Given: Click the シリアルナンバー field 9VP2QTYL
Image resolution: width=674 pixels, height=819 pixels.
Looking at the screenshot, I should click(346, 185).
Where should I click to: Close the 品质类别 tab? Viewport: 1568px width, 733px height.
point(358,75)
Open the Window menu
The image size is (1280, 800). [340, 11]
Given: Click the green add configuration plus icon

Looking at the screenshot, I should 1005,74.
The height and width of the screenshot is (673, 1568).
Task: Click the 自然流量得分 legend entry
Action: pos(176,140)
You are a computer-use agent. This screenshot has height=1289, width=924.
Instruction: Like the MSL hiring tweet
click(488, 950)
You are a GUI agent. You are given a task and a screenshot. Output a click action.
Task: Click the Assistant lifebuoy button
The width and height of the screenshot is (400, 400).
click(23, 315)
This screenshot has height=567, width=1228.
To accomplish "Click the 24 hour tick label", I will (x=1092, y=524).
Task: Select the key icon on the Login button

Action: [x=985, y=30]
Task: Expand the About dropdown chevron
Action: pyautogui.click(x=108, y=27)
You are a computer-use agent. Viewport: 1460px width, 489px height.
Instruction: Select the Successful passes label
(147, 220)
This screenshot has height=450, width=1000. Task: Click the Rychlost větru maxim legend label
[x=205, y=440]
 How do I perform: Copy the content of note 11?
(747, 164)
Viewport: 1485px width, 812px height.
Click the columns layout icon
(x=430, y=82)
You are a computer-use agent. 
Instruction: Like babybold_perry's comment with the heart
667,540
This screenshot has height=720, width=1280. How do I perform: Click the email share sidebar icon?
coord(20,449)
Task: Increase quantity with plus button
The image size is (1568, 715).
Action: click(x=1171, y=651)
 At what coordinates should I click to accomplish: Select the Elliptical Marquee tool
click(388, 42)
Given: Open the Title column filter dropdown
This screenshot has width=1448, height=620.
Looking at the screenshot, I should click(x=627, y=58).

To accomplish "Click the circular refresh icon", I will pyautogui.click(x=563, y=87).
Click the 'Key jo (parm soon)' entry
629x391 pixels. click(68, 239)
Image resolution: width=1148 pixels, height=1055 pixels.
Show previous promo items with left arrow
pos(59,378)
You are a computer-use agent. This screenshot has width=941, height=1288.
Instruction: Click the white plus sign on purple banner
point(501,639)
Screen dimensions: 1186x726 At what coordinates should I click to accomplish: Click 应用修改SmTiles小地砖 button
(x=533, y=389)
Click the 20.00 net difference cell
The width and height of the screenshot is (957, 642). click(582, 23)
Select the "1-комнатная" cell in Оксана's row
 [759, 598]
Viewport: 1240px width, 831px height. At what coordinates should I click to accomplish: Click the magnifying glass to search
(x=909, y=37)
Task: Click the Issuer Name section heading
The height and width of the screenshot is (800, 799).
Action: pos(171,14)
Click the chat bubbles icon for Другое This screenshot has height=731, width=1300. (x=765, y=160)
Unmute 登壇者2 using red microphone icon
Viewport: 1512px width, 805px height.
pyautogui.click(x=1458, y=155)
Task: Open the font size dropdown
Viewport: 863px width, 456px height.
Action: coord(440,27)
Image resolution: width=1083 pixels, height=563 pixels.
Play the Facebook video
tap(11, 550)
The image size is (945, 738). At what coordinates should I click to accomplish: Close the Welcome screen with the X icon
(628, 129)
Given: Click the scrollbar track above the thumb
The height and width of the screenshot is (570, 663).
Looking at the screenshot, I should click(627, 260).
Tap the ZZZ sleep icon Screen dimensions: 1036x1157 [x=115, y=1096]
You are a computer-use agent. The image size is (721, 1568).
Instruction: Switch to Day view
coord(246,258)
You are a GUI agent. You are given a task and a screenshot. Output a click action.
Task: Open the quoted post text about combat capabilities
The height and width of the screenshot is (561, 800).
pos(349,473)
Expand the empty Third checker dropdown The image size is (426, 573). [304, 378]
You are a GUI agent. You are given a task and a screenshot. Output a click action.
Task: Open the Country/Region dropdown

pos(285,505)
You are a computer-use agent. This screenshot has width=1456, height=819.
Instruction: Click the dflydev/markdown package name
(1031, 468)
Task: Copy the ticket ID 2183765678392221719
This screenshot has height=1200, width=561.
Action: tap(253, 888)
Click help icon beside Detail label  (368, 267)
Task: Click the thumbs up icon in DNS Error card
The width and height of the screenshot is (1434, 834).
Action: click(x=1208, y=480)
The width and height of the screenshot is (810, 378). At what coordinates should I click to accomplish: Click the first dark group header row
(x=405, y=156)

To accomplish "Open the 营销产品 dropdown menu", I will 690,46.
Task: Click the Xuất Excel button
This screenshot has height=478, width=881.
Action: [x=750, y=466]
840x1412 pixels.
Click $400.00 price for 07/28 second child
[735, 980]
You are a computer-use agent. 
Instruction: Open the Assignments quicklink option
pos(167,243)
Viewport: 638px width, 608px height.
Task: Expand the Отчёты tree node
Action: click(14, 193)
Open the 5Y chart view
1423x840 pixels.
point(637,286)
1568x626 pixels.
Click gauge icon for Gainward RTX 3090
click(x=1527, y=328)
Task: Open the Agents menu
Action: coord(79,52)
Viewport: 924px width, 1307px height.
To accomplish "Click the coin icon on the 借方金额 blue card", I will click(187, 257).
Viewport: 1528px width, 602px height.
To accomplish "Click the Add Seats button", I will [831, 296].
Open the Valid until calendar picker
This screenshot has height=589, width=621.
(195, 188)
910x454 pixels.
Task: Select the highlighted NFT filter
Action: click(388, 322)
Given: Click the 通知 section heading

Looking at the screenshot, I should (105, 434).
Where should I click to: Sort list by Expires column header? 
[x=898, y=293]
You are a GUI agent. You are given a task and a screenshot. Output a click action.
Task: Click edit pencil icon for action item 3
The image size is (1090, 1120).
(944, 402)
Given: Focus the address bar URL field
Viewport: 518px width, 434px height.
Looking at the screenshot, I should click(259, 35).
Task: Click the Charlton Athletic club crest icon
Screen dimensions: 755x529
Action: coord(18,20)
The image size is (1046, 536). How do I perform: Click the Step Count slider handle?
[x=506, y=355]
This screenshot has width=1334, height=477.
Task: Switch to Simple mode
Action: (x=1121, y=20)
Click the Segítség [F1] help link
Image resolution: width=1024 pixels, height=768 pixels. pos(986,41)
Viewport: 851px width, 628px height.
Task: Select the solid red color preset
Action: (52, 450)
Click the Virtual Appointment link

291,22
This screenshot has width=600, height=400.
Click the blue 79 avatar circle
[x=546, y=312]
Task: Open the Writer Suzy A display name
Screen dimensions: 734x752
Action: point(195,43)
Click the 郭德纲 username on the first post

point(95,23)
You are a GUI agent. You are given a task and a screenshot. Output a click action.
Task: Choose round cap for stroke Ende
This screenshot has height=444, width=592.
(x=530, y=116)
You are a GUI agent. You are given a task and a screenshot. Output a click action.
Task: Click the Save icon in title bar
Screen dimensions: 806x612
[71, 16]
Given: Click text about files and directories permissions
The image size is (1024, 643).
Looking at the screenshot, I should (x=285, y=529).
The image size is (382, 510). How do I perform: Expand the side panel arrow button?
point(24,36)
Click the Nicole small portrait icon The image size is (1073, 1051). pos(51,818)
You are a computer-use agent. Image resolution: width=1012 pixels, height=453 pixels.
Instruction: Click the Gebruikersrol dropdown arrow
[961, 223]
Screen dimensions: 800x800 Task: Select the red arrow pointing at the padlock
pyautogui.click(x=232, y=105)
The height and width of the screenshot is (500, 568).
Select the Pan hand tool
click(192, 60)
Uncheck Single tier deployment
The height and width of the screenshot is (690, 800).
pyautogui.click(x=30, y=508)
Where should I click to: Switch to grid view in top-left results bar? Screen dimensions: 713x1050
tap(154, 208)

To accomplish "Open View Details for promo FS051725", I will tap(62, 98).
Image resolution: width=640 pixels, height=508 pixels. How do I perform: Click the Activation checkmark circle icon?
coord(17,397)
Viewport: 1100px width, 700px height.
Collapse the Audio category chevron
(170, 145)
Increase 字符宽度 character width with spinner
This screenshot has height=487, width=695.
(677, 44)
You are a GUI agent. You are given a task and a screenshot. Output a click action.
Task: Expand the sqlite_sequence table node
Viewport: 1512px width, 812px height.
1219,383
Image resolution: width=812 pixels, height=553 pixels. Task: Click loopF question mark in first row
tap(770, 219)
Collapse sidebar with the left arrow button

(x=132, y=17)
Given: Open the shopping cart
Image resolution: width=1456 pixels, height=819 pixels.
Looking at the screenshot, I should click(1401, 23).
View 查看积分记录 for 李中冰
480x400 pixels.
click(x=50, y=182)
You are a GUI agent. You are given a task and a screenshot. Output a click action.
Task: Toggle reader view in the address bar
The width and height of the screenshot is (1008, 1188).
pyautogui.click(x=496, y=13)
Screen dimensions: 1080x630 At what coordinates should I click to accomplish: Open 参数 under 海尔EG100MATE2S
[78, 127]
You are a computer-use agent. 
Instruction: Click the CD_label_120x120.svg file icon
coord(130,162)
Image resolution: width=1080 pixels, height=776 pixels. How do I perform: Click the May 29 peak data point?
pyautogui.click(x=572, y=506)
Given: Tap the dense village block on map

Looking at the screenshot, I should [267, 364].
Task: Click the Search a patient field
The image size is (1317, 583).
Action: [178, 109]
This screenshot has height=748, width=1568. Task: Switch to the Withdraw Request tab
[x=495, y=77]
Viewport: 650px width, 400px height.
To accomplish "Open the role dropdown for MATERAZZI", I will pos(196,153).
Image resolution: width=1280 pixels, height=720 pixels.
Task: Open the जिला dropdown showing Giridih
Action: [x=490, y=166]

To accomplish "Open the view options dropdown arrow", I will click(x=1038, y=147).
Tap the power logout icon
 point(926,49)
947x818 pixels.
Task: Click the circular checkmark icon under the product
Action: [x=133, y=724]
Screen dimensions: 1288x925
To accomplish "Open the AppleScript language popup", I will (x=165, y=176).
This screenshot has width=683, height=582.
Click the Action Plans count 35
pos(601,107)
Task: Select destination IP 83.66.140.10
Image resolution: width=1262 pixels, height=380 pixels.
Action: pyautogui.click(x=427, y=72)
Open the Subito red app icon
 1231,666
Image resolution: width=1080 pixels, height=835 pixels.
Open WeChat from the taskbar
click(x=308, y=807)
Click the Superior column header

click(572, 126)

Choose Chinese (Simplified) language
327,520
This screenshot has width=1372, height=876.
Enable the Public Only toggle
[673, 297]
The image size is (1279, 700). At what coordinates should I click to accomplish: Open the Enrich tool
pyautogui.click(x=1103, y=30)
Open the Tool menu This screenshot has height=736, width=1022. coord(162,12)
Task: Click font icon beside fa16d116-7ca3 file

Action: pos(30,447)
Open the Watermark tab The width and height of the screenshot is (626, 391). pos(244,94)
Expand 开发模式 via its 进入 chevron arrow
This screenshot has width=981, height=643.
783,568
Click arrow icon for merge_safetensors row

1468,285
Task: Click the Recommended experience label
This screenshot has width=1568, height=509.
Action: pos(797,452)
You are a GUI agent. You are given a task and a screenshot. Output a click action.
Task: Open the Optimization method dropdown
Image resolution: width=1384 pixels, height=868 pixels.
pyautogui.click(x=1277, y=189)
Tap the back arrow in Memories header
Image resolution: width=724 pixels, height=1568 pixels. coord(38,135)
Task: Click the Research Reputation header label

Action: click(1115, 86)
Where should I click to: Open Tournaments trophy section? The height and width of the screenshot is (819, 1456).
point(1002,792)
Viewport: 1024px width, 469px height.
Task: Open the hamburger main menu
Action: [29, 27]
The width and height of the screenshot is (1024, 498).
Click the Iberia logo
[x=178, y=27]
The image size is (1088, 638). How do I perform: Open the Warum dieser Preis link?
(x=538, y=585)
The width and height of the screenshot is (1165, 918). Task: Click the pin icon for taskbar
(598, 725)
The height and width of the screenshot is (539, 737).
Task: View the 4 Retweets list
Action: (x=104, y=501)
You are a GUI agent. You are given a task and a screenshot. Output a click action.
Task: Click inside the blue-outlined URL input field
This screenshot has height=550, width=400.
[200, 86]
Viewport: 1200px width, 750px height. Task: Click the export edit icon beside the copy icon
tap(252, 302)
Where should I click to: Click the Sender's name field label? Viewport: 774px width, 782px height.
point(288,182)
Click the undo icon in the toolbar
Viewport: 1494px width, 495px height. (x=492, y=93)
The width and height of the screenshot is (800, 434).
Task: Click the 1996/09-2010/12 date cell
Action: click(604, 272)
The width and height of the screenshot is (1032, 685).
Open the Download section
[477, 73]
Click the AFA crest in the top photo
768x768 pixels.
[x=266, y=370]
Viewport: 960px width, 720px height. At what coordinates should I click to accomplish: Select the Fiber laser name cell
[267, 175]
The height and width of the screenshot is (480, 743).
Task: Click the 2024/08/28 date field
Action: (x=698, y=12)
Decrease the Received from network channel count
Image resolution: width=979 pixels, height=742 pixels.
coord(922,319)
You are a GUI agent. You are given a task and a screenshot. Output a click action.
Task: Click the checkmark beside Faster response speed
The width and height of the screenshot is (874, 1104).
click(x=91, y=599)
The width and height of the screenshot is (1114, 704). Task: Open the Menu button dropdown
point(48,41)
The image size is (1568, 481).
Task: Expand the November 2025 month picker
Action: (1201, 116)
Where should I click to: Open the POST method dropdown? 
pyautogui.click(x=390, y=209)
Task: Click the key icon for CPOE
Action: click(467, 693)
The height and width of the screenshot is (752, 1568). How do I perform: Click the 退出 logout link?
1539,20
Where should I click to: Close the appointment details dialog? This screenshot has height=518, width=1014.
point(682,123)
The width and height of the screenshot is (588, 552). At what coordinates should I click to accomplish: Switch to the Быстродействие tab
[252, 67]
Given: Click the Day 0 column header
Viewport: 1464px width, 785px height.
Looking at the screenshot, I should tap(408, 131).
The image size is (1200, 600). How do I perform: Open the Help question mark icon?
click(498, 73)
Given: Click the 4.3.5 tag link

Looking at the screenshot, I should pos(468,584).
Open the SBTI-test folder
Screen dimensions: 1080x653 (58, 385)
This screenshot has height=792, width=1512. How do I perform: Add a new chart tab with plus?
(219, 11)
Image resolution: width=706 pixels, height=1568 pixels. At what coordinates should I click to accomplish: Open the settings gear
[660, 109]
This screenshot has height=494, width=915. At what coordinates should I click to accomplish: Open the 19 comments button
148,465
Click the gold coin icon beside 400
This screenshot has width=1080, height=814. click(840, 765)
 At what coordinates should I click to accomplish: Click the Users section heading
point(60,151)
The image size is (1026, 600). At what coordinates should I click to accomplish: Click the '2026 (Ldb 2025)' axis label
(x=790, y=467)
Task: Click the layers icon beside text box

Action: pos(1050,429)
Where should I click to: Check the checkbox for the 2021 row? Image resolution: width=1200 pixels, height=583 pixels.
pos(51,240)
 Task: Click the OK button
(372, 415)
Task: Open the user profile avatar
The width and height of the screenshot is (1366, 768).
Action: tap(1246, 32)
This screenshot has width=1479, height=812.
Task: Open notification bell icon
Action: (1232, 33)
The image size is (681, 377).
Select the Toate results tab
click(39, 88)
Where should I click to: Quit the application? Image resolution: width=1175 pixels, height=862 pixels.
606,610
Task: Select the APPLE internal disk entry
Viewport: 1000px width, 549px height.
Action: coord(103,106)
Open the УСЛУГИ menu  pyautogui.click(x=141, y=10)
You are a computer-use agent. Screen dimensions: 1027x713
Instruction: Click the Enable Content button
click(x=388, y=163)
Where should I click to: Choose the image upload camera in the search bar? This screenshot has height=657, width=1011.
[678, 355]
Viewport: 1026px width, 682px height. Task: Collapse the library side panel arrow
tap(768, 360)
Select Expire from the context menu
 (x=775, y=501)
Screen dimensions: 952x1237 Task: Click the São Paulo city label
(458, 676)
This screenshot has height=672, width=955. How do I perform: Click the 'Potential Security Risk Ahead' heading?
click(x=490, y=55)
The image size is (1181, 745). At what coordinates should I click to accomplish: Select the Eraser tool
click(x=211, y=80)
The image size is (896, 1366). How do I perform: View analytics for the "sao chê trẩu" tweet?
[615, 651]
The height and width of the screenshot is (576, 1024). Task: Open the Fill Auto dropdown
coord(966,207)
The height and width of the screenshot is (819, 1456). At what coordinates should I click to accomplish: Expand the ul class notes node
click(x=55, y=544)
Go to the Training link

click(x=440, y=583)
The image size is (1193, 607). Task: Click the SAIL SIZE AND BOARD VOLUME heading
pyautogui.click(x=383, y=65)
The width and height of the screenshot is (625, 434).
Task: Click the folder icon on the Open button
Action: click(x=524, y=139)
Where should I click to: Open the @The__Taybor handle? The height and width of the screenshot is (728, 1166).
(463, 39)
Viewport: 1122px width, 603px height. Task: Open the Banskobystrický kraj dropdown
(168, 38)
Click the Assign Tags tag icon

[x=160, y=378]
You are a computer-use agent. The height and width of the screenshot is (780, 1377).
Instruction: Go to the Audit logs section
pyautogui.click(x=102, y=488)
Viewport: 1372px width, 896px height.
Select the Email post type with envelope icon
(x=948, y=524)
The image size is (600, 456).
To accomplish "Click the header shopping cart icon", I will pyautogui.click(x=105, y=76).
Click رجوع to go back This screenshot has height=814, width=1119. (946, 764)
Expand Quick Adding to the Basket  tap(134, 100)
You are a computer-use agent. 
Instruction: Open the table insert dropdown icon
+ + + + + + +
INSTRUCTIONS TO FOLLOW | Precisely the lines between those holding "Task: Click the Xuất Excel button" and "Viewport: 924px width, 1307px height.", inclusive, are to be reproduced from the listing above, with nothing added.

ANSWER TO THIS EXERCISE |
Task: Click the Xuất Excel button
This screenshot has height=478, width=881.
Action: [x=750, y=466]
840x1412 pixels.
Click $400.00 price for 07/28 second child
[735, 980]
You are a computer-use agent. 
Instruction: Open the Assignments quicklink option
pos(167,243)
Viewport: 638px width, 608px height.
Task: Expand the Отчёты tree node
Action: click(14, 193)
Open the 5Y chart view
1423x840 pixels.
point(637,286)
1568x626 pixels.
Click gauge icon for Gainward RTX 3090
click(x=1527, y=328)
Task: Open the Agents menu
Action: coord(79,52)
Viewport: 924px width, 1307px height.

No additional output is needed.